● **Exercise aim**
How many lines in the material below contain the word "agent"? Write only the number.

● **Recorded information**
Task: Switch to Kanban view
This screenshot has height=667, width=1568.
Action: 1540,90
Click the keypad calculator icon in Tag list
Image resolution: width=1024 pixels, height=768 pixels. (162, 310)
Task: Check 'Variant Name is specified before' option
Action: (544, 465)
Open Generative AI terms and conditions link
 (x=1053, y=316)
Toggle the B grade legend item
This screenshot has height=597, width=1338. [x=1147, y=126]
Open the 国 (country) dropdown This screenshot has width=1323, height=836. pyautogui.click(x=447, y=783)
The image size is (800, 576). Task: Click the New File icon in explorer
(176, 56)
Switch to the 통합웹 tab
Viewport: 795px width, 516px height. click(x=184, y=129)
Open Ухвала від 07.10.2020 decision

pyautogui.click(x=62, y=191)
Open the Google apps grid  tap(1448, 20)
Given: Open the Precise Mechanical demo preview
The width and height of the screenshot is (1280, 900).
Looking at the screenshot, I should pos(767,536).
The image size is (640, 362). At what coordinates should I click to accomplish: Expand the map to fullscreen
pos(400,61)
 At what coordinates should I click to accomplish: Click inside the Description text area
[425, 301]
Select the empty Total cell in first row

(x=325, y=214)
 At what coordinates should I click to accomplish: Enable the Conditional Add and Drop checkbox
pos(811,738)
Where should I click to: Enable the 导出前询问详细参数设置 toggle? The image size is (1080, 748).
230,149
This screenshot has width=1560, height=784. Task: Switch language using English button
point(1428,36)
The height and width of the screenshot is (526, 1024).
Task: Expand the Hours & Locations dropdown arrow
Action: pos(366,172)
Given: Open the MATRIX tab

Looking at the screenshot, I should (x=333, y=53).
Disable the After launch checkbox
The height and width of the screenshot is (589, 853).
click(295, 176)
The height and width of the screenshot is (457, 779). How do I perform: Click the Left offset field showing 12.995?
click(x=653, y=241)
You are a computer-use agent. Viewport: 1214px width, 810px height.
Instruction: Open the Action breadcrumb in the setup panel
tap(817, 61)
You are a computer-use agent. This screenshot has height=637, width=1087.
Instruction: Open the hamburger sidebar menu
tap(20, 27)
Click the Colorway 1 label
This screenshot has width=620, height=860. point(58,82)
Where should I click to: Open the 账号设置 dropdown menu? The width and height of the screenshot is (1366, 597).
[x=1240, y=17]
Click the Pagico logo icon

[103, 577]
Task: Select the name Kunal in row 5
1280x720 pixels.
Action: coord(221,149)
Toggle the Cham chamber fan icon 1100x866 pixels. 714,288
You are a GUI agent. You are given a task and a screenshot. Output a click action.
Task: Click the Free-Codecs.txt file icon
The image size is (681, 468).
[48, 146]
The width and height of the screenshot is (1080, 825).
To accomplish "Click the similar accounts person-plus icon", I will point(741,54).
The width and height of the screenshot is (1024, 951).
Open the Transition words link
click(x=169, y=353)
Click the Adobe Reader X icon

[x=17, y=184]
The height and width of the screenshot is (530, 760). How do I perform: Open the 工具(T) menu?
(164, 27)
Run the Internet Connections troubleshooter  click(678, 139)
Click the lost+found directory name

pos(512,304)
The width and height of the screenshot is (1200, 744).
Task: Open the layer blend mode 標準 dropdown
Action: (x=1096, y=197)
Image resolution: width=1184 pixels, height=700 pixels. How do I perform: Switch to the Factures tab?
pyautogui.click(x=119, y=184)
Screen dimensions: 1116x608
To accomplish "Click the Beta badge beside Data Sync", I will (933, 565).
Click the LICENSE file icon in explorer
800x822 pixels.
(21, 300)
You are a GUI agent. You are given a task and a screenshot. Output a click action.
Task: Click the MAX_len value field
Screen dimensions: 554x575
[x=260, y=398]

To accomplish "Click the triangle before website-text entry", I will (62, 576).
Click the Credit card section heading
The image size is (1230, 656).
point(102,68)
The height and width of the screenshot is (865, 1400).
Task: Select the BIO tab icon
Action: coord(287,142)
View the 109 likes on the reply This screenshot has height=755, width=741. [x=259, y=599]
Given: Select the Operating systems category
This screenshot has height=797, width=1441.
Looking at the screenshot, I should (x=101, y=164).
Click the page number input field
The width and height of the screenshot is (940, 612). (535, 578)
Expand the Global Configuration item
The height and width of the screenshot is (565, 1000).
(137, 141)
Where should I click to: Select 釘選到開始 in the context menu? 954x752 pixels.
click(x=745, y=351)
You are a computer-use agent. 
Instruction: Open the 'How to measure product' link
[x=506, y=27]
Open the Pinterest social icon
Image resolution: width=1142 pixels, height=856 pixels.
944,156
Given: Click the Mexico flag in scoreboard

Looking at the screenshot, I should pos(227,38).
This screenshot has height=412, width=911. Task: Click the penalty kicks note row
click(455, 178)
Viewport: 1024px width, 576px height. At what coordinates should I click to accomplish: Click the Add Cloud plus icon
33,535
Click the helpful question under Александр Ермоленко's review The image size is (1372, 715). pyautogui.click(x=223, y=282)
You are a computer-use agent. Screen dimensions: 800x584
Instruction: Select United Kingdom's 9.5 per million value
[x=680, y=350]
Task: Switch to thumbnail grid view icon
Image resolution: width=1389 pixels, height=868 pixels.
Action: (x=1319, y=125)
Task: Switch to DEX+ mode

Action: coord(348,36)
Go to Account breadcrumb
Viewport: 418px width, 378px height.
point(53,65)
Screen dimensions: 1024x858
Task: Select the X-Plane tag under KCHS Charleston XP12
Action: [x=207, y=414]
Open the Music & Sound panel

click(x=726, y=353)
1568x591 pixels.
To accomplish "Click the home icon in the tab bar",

● **Result of the exercise**
6